Olıgosarcoma: A Rare Case Report Wıth Dıstınct Features.

Abstract

Oligosarcoma is a recently identified entity characterized by sarcomatous changes originating from oligodendroglioma. As of our current understanding, sarcomatous components are infrequent in glial tumors. The World Health Organization (WHO) classification describes sarcomatous features as a rare pattern in grade 3 oligodendrogliomas. In this report, we present a 42-year-old man diagnosed with oligosarcoma. The patient initially presented with a lesion in the right parietotemporal area 9 years ago, and the pathological diagnosis was oligodendroglioma. Nine years later, a recurrent lesion in the same area was observed. Histomorphological evaluation of the recurrent lesion revealed distinct glial and sarcomatous components.
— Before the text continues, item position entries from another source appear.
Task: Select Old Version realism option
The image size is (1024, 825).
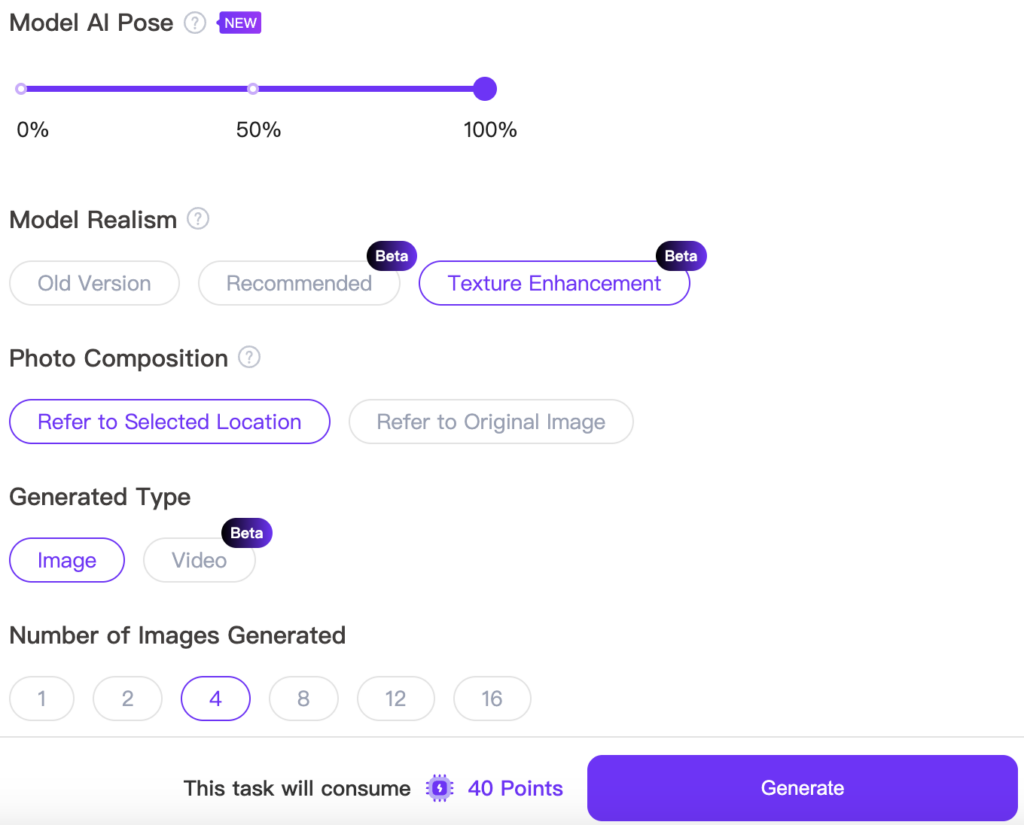Action: click(x=94, y=283)
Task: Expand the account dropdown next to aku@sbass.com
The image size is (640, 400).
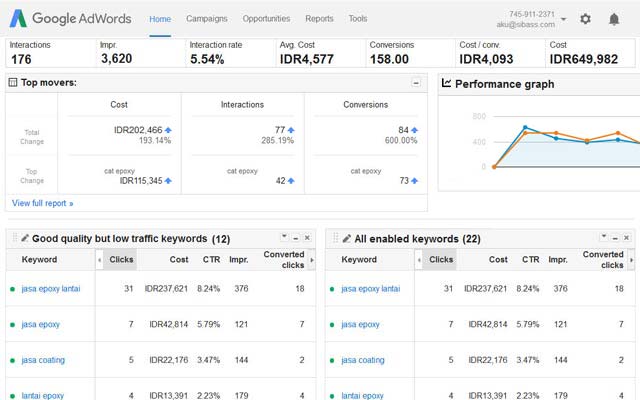Action: pos(563,19)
The diagnosis of oligosarcoma was made based on histologic assessment; however, additional histochemical (reticulin-rich sarcomatous area), immunohistochemical, and molecular evaluations were also conducted. Immunohistochemical marker expression patterns in oligosarcoma have been reported variably in the literature. In our patient, the sarcomatous component exhibited p53 and OLIG2 immunohistochemical expression. Molecular analysis revealed IDH and TERT mutations, as well as 1p/19q and CDKN2A deletions.